Thread

  1. Re: [HACKERS] Fwd: Joins and links

    Hannu Krosing <hannu@trust.ee> — 1999-07-09T13:55:02Z

    Leon wrote:
    > 
    > Hannu Krosing wrote:
    > 
    > > The difference will quickly degrade as more rows are fetched in one
    > > query and cache misses and disk head movement start rattling your
    > > disks. The analogy being a man who needs 10 different items from a
    > > supermarket and takes 10 full round trips from home to buy them.
    > 
    > Frankly, I didn't even consider fetching database from disk. This
    > slows queries immensely and I wonder if there exist someone who
    > doesn't keep their entire DB in RAM.
    
    Well, I personally dont even know, how I could keep my entire PostgreSQL 
    DB in RAM :)
    
    It would be interesting to know what percentage of people do use 
    PostgreSQL for databases that are small enough to fit in RAM - 
    surely not the ones who need splitting of tables >2GB.
    
    And I think that setting up PostgreSQL for maximum RAM usage would 
    make a nice topic for "Optimizing PostgreSQL". 
    
    When my backends are mostly idle they usually use about 3-4MB of memory, 
    (hardly enough for any database :).
    
    It is quite possible that some bigger tables end up in a disk-cache, 
    but you can expect to find all your data in that cache only if you do 
    many queries on the same tables in a row, and the machine is otherways 
    idle.
    
    > I think the gain will raise with the number of tables, because
    > the more tables - the more index lookups are saved.
    
    My point is that sometimes even sequential scan is faster than index
    lookup,
    and not only due to overhead of using the index, but due to better disk 
    performance of sequential reads vs. random reads
    
    For in-memory databases this of course does not count.
    
    Still I'm quite sure that the main effort in PostgreSQL development has
    so 
    far gone to optimising queries where most of the data is fetched from
    the 
    disk.
    
    > > Fixing the optimizer would get a performance gain on a far wider
    > > range of tasks, and is still needed for links.
    > 
    > But general fixing of optimizer is total rewritement of it, whereas
    > link fix is almost a fast hack.
    
    I'm not too sure about it. It certainly can be done without a _total_ 
    rewrite, but getting all the new node types and access methods into the 
    parser/planner/executor may not be trivial. 
    
    One idea would be a cross-table OID index for anything in memory.

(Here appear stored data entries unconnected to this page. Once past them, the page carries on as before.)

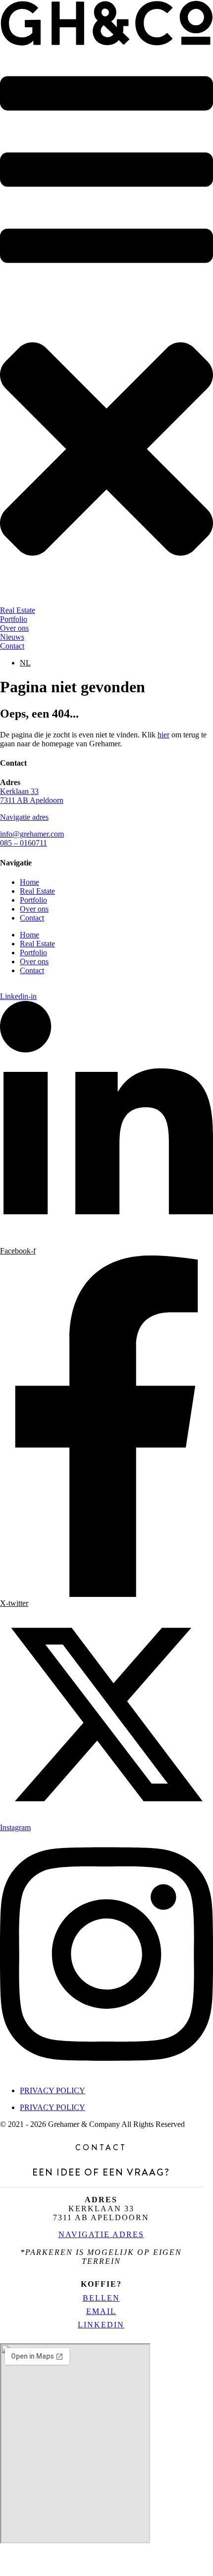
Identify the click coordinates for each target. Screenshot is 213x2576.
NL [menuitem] (25, 663)
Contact (32, 918)
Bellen (101, 2298)
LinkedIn (101, 2324)
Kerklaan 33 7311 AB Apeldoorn (31, 795)
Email (101, 2311)
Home (29, 882)
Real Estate (37, 891)
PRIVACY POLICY (52, 2090)
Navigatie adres (24, 817)
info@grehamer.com (32, 834)
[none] (116, 663)
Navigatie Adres (101, 2234)
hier (163, 734)
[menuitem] (25, 663)
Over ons (34, 909)
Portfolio (33, 900)
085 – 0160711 (23, 843)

    Then, assuming that everything is in-memory, using oids as links would
    be 
    only trivially, if at all, slower (2-10 memory accesses and comparisons) 
    than "straight" link lookup, that could also be chasing linear chains of 
    forward-id-links on frequently updated DBs. On infrequently updated DBs 
    you could just use triggers and/or cron jobs to keep your reports
    updated,
    I quess that this is what most commercial OLAP systems do.
    
    Actually I lived my first halfyear of using PostgreSQL under a delusion 
    that lookup by OID would be somewhat special (fast). 

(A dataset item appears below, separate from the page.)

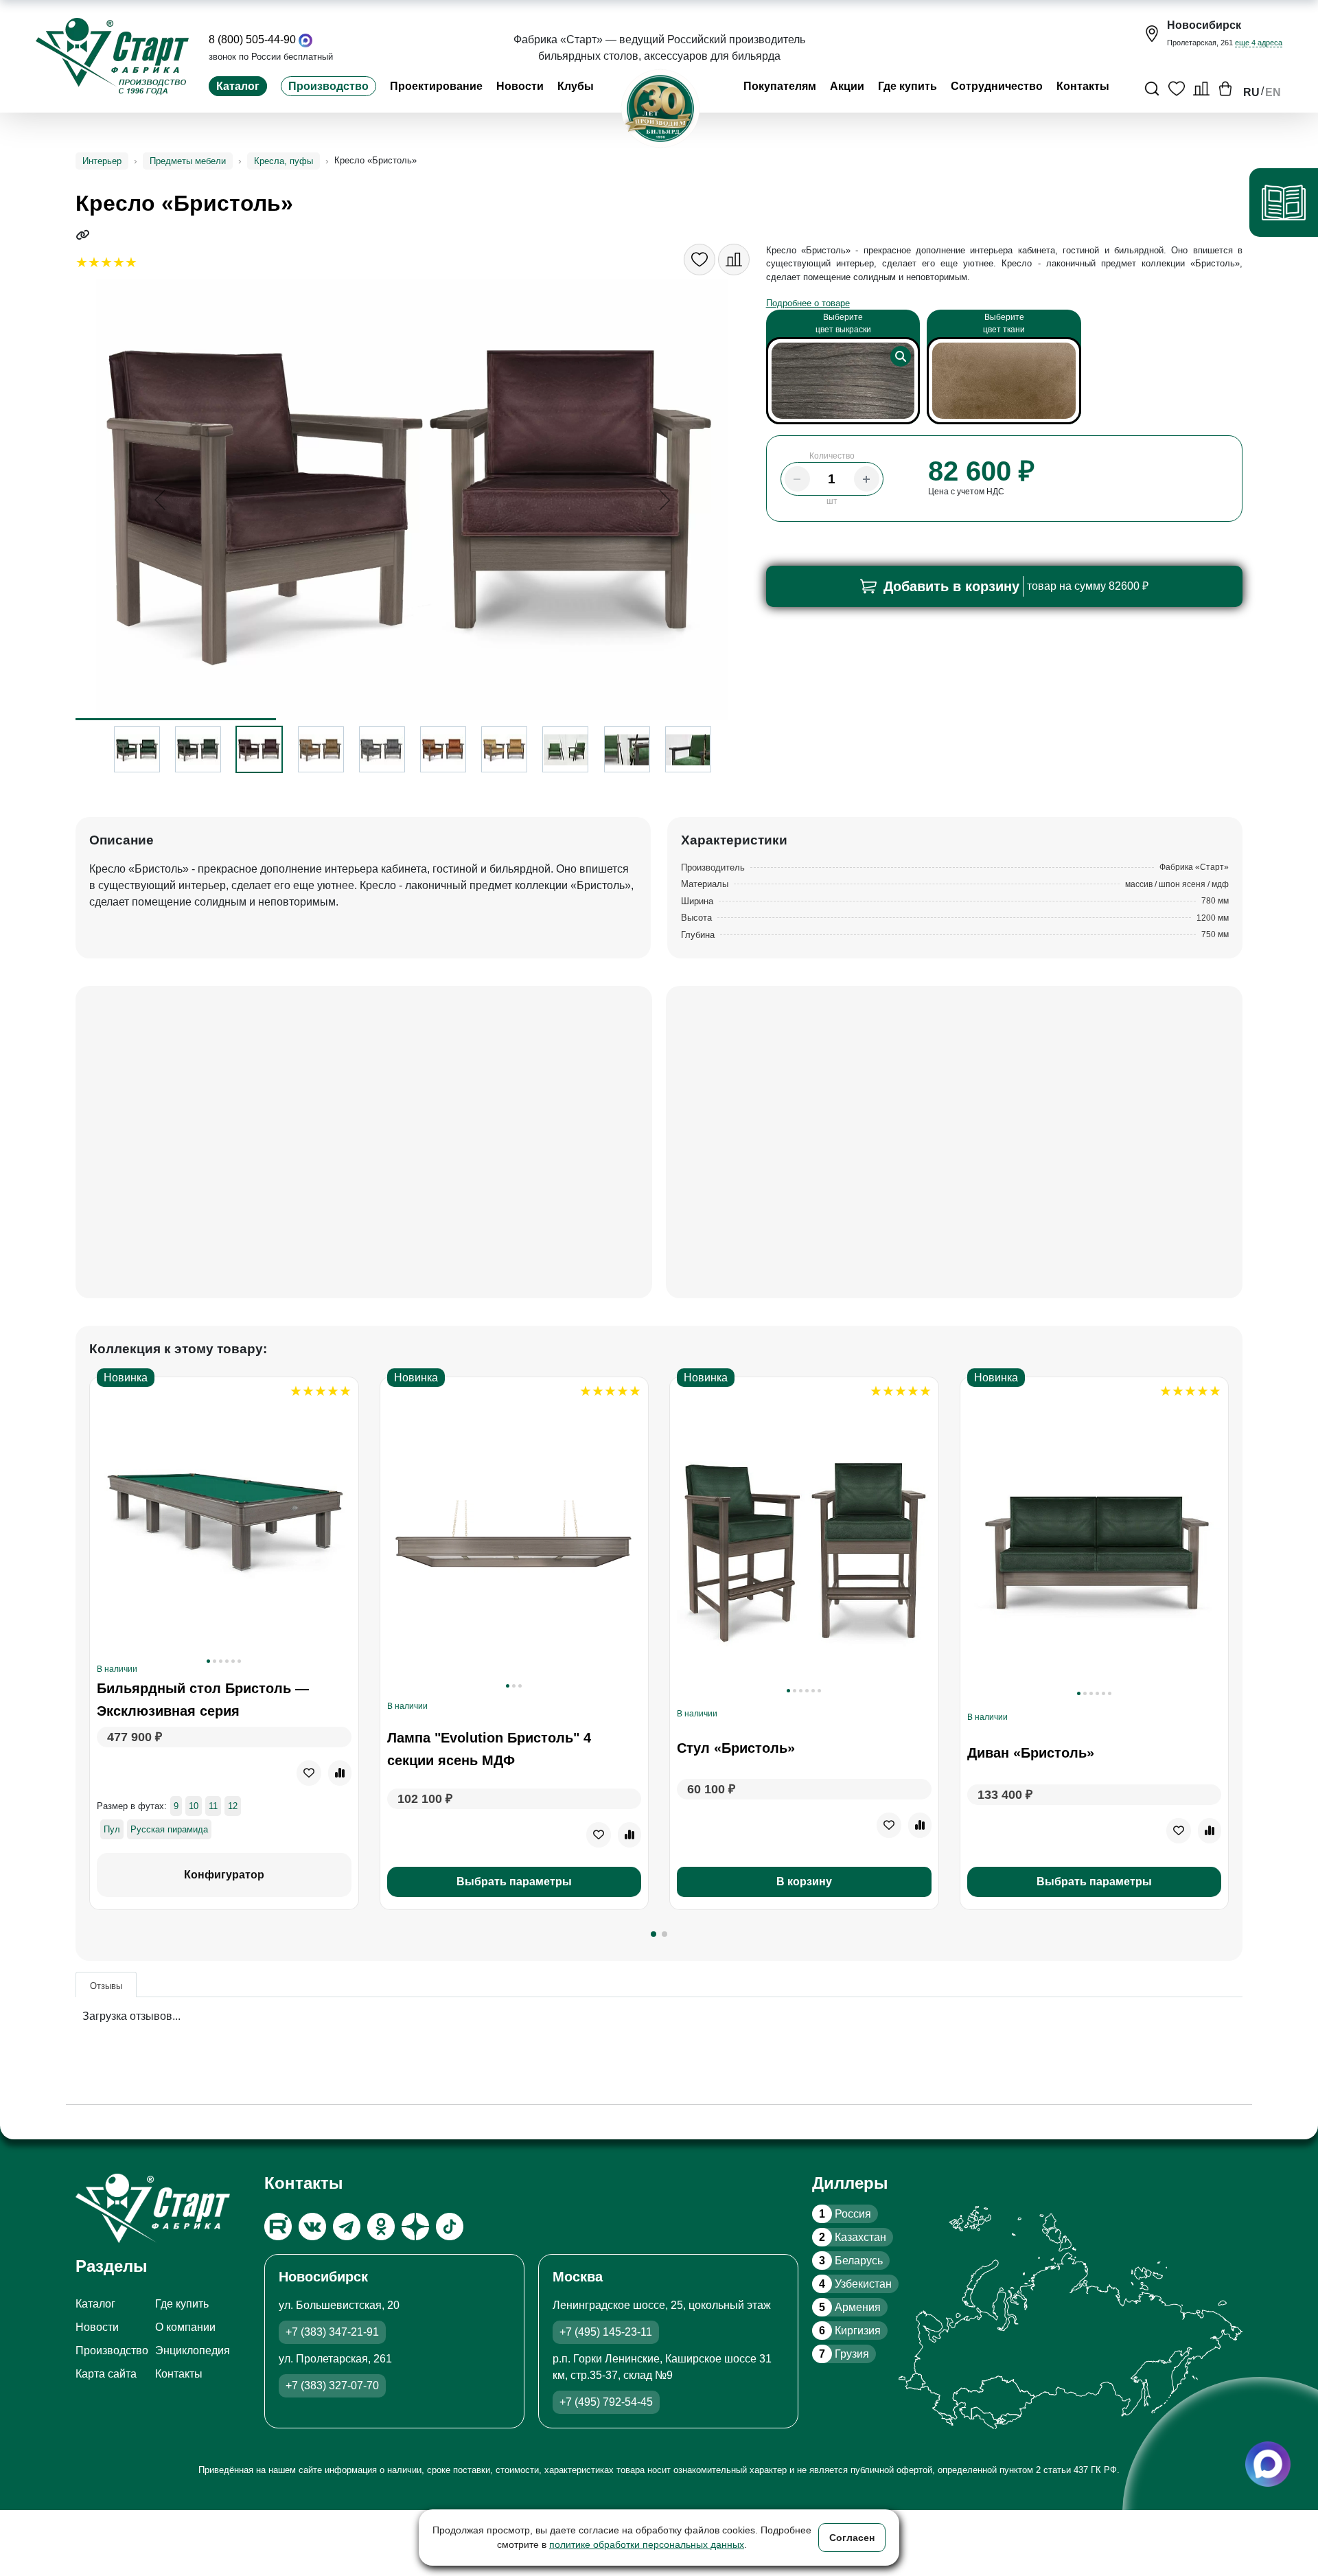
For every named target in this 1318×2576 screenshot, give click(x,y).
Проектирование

    Probably due to my misunderstanding of the (ever diminishing) O in
    ORDBMS :) 
    There have been some attempts to get the object-orientedness better 
    supported by PGSQL, (possibly even some contrib funtions), but nobody
    seems 
    to have needed it bad enough to
    1) implement it
     and 
    2) shout long enough to get it included in standart distibution. 
    Most (all?) of the developers seem to be die-hard RDBMS guys and thanks 
    to that we have now a solid and reasonably fast Relational DBMS with 
    some OO rudiments
    
    So I quess that unless you do (at least part of) links, no-one else will
    ;(
    
    > Unfortunately I already have a project to work on. There is too
    > little of me for two projects.
    
    Darn! I almost hoped we would get one more PostgreSQL hacker as I'm sure 
    that after familiarising oneself with the code enougth to implement
    links 
    one would be quite capable of helping with most of PostgreSQL
    development
    <grin>
    
    ----------------------
    Hannu